Required action: Exactly transcribe the span of lines from the one containing "Image resolution: width=865" through the final line of the entries, inclusive, and nothing outside it. Exclude the pictures.

________________

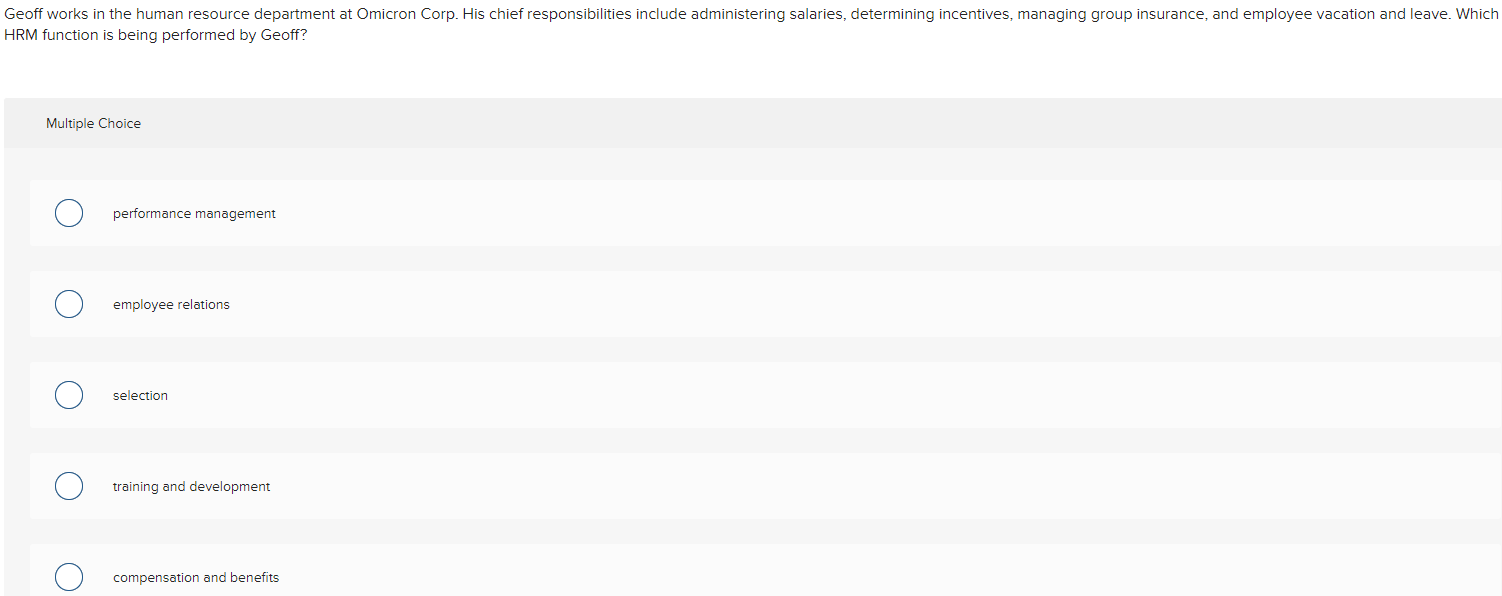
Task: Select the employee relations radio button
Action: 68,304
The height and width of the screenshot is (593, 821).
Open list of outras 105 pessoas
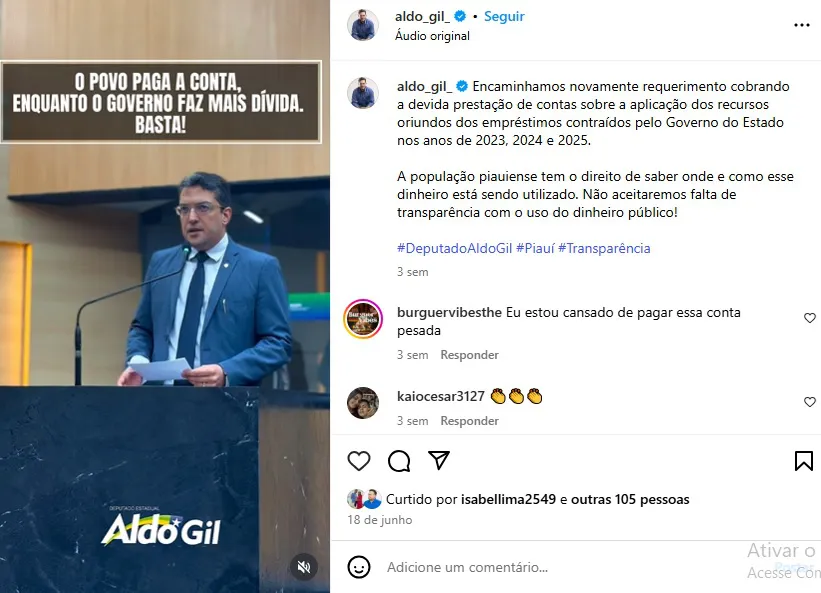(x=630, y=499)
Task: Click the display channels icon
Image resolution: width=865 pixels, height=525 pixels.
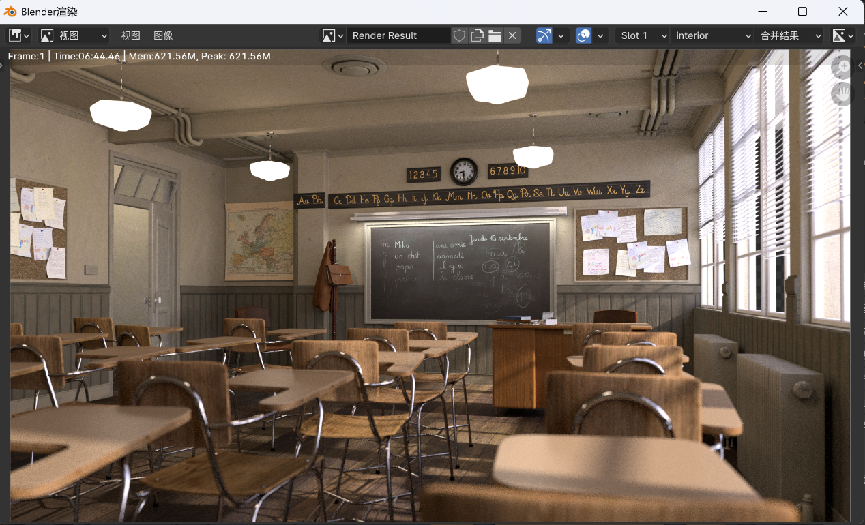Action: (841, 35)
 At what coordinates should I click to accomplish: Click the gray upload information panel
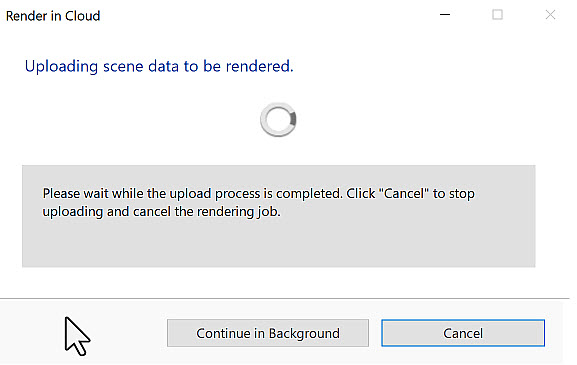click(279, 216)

________________

Answer section:
Image resolution: width=865 pixels, height=525 pixels.
Action: (841, 35)
 At what coordinates should I click to accomplish: Click the gray upload information panel
click(279, 216)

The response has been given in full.